The next change is the style. This film really targets the grossest effects we can imagine. Gross is not necessarily bad but in this case it is done without much finesse and from gross we move to sickening and that is the lowest level in horror stories or movies according to Stephen King himself. And along that line the director does not hesitate to introduce human beings who suddenly turn into very monstrous beings that can resuscitate after having been killed, resuscitate to haunt a living drug-addicted doctor for example, etc.

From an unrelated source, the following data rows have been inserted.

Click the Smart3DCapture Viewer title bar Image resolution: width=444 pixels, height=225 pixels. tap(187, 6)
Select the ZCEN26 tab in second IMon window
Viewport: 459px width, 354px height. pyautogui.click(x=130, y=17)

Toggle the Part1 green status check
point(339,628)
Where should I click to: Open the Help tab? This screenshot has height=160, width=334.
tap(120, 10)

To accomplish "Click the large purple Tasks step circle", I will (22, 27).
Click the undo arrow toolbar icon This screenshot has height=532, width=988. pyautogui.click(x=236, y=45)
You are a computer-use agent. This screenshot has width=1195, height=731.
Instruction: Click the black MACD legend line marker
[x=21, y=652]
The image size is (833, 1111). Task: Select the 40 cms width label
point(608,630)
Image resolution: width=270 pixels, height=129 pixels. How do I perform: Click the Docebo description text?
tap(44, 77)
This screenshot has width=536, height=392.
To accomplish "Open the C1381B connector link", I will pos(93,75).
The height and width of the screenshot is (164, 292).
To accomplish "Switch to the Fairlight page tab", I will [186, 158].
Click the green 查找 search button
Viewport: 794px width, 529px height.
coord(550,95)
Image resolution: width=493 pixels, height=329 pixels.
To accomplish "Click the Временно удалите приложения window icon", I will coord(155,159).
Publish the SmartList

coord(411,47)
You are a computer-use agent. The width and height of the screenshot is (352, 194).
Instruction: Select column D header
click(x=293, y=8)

And of course the concept of a mad scientist or technician is introduced with no real delicacy. The story of his wife – real or not real – Frankenstein or simple aging lustful old man – and how she ends up in a microwave oven is just plain funny. It was supposed to be a prank at first and it ran out to be a slaughterhouse scene with so much blood we just wonder if it is not half a dozen wives and not only one. And at the end the mad scientist marries her finally but this time it is so openly a recomposed body that there is no doubt at all any more. We are dealing with Doctor Frankenstein, middle name Lego, playing with body parts as if they were some press-in parts, pieces and pawns.


We definitely are not in a comic strip adventure for a young teenager, male preferably, but for some older teenagers, male as well as female, or whatever gender they may decide to have, trying to experience some disquieting experience that is supposed to make their stomach growl and their intestine dance some frantic tarantella from their waist to their groin, though it remains rather soft and bashful at this lower level.

Enjoy the film, but after a light dinner if you do not want to have some accident generally attributed to airsickness in a plane or road-sickness in a bus or a car. And be sure you take a sleeping pill afterwards to avoid all kinds of nightmares.